WhatsApp Fined $267 Million for Not Informing EU Citizens How Personal Data is Handled

WhatsApp has been fined €225 million, or $267 million USD, for breaking several of the European Union's data privacy rules, including one that requires companies to properly inform citizens how their personal data is handled.

On Thursday, Ireland's Data Protection Commission handed down the decision in an 89-page summary that said WhatsApp failed to tell European users how their information was being collected and used, as well as how the data was being shared with WhatsApp's parent company, Facebook.

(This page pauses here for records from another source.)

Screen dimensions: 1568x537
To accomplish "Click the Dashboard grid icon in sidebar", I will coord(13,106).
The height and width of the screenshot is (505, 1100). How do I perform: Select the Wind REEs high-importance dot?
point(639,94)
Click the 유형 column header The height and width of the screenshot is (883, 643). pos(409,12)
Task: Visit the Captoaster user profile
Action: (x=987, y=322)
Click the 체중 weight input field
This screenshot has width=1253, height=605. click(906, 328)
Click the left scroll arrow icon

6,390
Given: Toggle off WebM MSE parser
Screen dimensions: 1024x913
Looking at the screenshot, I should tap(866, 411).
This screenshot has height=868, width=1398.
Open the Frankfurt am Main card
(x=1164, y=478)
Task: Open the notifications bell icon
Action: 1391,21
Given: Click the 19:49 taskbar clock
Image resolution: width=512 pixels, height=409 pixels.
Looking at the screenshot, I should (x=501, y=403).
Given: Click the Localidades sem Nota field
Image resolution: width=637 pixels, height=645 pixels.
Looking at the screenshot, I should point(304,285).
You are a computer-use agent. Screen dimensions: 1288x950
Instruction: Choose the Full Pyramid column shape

"This includes information provided to data subjects about the processing of information between WhatsApp and other Facebook companies," the regulator said in a statement.

On top of the fine, WhatsApp has been ordered by Ireland's data watchdog to update its already lengthy privacy policy and to change the way it notifies users about data sharing in a way that complies with the E.U.'s privacy law.

The European Data Protection Board previously told Ireland's commission to take into account Facebook's turnover and shorten the deadline for Facebook to comply from six months to three months.

WhatsApp said that it plans to appeal the decision, calling the penalties "disproportionate."

"WhatsApp is committed to providing a secure and private service. We have worked to ensure the information we provide is transparent and comprehensive and will continue to do so," a spokesperson for the company said. "We disagree with the decision today regarding the transparency we provided to people in 2018 and the penalties are entirely disproportionate."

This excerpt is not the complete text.